I did the actual production as a “green screen” shoot, basically. All of the Vegas environments came from my own back catalogue of images, and were merged afterwards.
It was a large undertaking, but I’m really proud of how it turned out and it was a good experiment for me. I will be moving more in this direction very soon.
Rachel was great, because she gave me complete free reign with her material, which she provided me, trusted me and didn’t interfere at all, and loved what I did. A perfect collaborator!
O’Shea: What creative satisfaction do you get out of CulturePOP that you don’t gain in your other photographic venues/pursuits?
Kushner: In my freelance career shooting personalities for magazines I almost always have to end up with one singular photo, which will represent a person. I stared thinking that wasn’t enough. I wanted show show more aspects of a person. With CulturePOP, the “portrait” is just a small part of it.
CulturePOP was designed to allow me to experiment with photos and comics form, and to work with and profile people who inspire and fascinate me. Yes, its completely self-indulgent, but I hope viewing these sort of visual, narrative poems will be interesting and entertaining for others as well.
O’Shea: Is there anything you’d like to discuss that I neglected to ask?
Kushner: I think the terms “photocomix” or “fumetti” are somewhat loaded terms for many people. There seems to be a long history here in the US of bady done comics with photos.
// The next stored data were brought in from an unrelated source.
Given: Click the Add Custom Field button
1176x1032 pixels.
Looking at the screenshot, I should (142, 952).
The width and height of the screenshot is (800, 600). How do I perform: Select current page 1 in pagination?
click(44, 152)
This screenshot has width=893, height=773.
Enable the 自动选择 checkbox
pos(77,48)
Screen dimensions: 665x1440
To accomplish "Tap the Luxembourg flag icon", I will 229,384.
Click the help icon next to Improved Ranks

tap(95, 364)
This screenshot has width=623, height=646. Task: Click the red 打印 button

I remember Vertigo putting out some OGNs done with heavily manipulated photos a while back and, while interesting, I don’t think they worked particularily well for readers. I’m looking to do it differently and (hopefully) more successfully.
I was talking with Kim Deitch recently and he said he used to collect “photo novellas” imported by Hearst from Italy back in the the early 80’s. They were soap style stories but had consistantly strong writing. He also told me both Fellini and Sophia Loren got their start in fumetti. I had no idea. He was very encouraging and said he always thought there was untapped potential in fumetti and very much liked what I was doing.
Also, someone asked me why I was doing this on ACT-I-VATE, and not trying to bring the idea somewhere else, perhaps a venue which paid. It was a good question and I think I had a good answer. Because by posting these on ACT-I-VATE, a webcomix portal, I’m stating very clearly that what I’m doing is COMICS. It’s not photo collage with words or any other possible description. It’s comics. By definition, comics are words and pictures which go together sequentially to tell a story. No one ever said the pictures had to be drawn. Yes, traditionally, drawn images seem to work best, but that doesn’t mean the medium is not open to experimentation with other forms of imagry, like photographic.
Of course, it’s also a honor and a bit of a validation to share a platform with the likes of great creators like Dean Haspiel, Mike Cavallaro, Nick Bertozzi, Simon Fraser, Tim Hamilton, Michel Fiffe and the rest. Their work, and their encouragement and support of my work, has made a huge impact on me. It feels great to be a part of the group and to be making comics.